__PAGE TEXT__
• • • • •
All the chemicals used in the study were of analytical grade unless otherwise specified and obtained from Tianjin Damao Chemical Reagent Factory and Beijing Aoboxing Biotechnology Co. The composition of the inorganic salt medium for the bacterial culture was K₂HPO₄, 0.5 g, KH₂PO₄, 0.5 g, NaCl, 0.2 g, FeCl₃, 0.02 g, MgSO₄·7H₂O, 0.2 g, MnSO₄·H₂O, 0.01 g, Na₂MoO₄·2H₂O, 0.01g, (NH4)₂SO₄, 1.0 g, deionized water, 1000 mL. The composition of the enrichment medium was beef paste, 3 g, peptone, 10g, NaCl, 5 g and deionized water, 1000 mL [15]. The pH of the above medium should be adjusted to 7.0~7.2 and sterilized at 121 °C for 20 min. If the corresponding solid medium is needed, add 1.5~2.0% agar.

2.3. Experimental Methods

An appropriate volume of mud–water mixture was inoculated into the enrichment medium with an initial phenol concentration of 100 mg/L and placed in a shaker at 30 °C and 150 r/min; when the culture became turbid, 5 mL of the supernatant was inoculated into the medium with a phenol concentration of 400 mg/L; thus, repeatedly transferred, the phenol concentration was set in a gradient of 100 mg/L, 400 mg/L, 700 mg/L, 1000 mg/L, 1200 mg/L, and 1500 mg/L. The last rounds of the enrichment solution were diluted with 10⁻¹, 10⁻², 10⁻³, 10⁻⁴, 10⁻⁵ and 10⁻⁶ gradients, and 200 uL of each dilution gradient was evenly spread on an inorganic salt solid medium with a phenol concentration of 1000 mg/L and incubated in a constant temperature incubator at 30 °C. After visible colonies grew on the plate, the single colonies of different forms were picked and purified several times to obtain the pure strain.
• • • • •
__TASKS TO PERFORM__
(1) In the methods text, at what temperature and for how long was the medium sterilized?
(2) Translate this sentence from the methods text into Spanish: "If the corresponding solid medium is needed, add 1.5~2.0% agar."
(3) Rewrite the methods text between "All the chemicals" and "add 1.5~2.0% agar.", inclusive, putting "distilled water" in place of "deionized water".

__Saved data entries__
• • • • •
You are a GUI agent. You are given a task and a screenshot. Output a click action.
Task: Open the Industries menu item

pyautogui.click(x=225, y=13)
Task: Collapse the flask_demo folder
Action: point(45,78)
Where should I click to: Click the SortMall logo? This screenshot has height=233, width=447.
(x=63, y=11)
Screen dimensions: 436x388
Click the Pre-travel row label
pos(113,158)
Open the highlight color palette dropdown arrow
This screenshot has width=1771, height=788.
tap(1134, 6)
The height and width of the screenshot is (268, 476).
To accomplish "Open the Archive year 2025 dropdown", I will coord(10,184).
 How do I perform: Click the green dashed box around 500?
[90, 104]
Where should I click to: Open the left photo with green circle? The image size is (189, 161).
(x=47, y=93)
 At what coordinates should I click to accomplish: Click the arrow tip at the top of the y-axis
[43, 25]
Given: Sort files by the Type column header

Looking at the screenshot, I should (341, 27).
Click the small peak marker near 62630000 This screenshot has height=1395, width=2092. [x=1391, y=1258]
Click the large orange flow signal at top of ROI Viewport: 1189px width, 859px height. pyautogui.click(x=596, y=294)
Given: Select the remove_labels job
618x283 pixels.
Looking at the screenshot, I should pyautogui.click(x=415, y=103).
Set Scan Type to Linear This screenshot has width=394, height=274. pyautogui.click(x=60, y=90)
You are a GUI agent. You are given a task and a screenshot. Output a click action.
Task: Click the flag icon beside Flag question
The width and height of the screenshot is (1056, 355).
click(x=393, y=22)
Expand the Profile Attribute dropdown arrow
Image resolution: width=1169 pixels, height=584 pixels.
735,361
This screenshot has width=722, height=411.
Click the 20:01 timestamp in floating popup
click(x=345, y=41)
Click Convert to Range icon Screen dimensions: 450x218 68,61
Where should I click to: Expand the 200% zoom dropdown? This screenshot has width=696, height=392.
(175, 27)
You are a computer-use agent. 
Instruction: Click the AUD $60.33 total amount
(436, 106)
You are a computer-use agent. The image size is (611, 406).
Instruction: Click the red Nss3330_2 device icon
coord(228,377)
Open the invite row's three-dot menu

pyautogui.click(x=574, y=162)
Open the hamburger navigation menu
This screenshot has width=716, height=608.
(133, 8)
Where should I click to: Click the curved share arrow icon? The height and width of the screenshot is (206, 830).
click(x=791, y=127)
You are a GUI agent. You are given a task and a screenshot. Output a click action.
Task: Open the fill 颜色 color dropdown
• • • • •
__ANSWERS TO THE EXERCISES__
(1) At 121 °C for 20 min.

(2) Si se necesita el medio sólido correspondiente, añada 1,5~2,0 % de agar.

(3)
All the chemicals used in the study were of analytical grade unless otherwise specified and obtained from Tianjin Damao Chemical Reagent Factory and Beijing Aoboxing Biotechnology Co. The composition of the inorganic salt medium for the bacterial culture was K₂HPO₄, 0.5 g, KH₂PO₄, 0.5 g, NaCl, 0.2 g, FeCl₃, 0.02 g, MgSO₄·7H₂O, 0.2 g, MnSO₄·H₂O, 0.01 g, Na₂MoO₄·2H₂O, 0.01g, (NH4)₂SO₄, 1.0 g, distilled water, 1000 mL. The composition of the enrichment medium was beef paste, 3 g, peptone, 10g, NaCl, 5 g and distilled water, 1000 mL [15]. The pH of the above medium should be adjusted to 7.0~7.2 and sterilized at 121 °C for 20 min. If the corresponding solid medium is needed, add 1.5~2.0% agar.